EXERCISES TO COMPLETE -
A. Translate this sentence from the microbial fuel cell text into Spanish: "The cell in this project appears to be a plastic coffee tub, and the electrodes are copper pan scourers."
B. Write the next part of the text on the soil microbial fuel cell, starting after its final sentence.
-- SUPPLIED TEXT follows --
A fascinating oddity in the list of potential alternative power sources is the microbial fuel cell, in which the chemical reactions of micro-organisms digesting their food are harnessed to harvest electrons and thus generate electrical current. We’d like to know more, so [Williamolyolson]’s soil microbial fuel cell is a particularly interesting glimpse into this field.
In this type of cell, an anode is placed at the bottom of a container of anaerobic wet soil medium laced with biomass to provide a food source for the bacteria, and a cathode is placed on the top of the medium exposed to air. The cell in this project appears to be a plastic coffee tub, and the electrodes are copper pan scourers. Unlike a chemical battery they do not need to be different materials and they themselves are not part of the chemistry of the cell, instead, they serve to collect and return the electrons to the cell.
-- SUPPLIED TEXT concluded --
-- DATA BELOW follows --
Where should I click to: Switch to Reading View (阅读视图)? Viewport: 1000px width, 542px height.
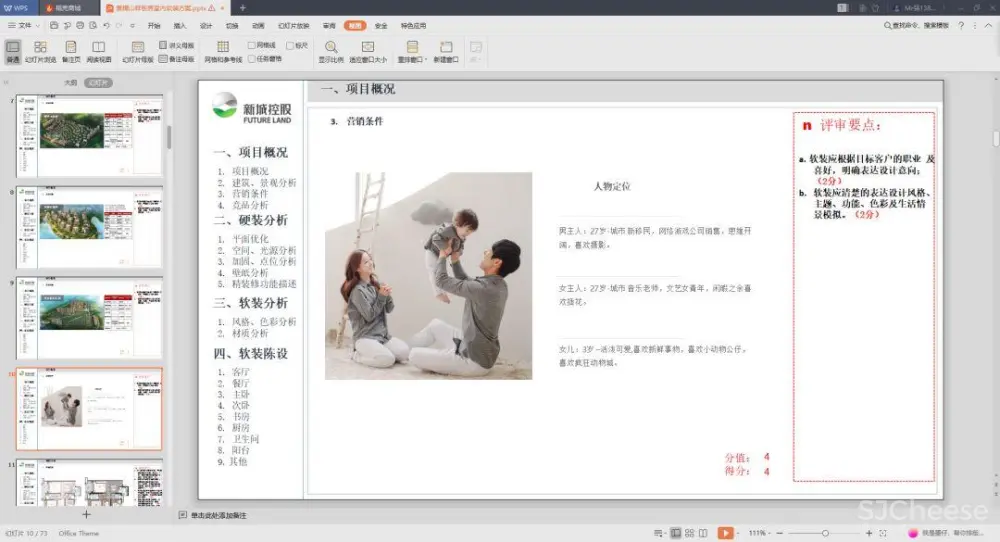tap(98, 51)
-- DATA BELOW concluded --
PER-TASK ANSWERS -
A. La celda de este proyecto parece ser un envase de café de plástico, y los electrodos son estropajos de cobre para ollas.

B.
The project logs detail a series of time-series measurements and experiments with placement of the cathode. Yield seems to be in the region of 200mV at about 1mA, though peaks as high as 400mV have been seen. It’s clear that this is not a cell that will replace your grid hook-up any time soon, but it still retains a lot of possibilities for use in micropower applications. There has been plenty of work in the field of micropower harvesting using other sources such as small solar cells, and this has the advantage of microbe-laden dirt being ubiquitous and free.
A couple of previous MFCs we’ve brought you include this multi-cell design said to be capable of charging a phone, and this cell that also supports a fish.
I wonder if you could use this to measure the health of your microorganism or bacterium. For example in a septic tank you can see if the wife has stuck too much detergent in the washing machine and whether you need to assist in order to return the culture back to maximum performance.
You really shouldn’t be draining your wash water into a septic tank. That greywater is perfect for a garden if you have the space.
Well the example would not be much good if you had no reason to monitor the health would it. :)
Unfortunately, depending on where you live you may not be allowed to drain your greywater into the ground. Around here, we have to drain it into the septic system. We use anything labeled or found to be septic safe(r) in regards to maintaining septic tank health. It sucks, but it was code when it was installed.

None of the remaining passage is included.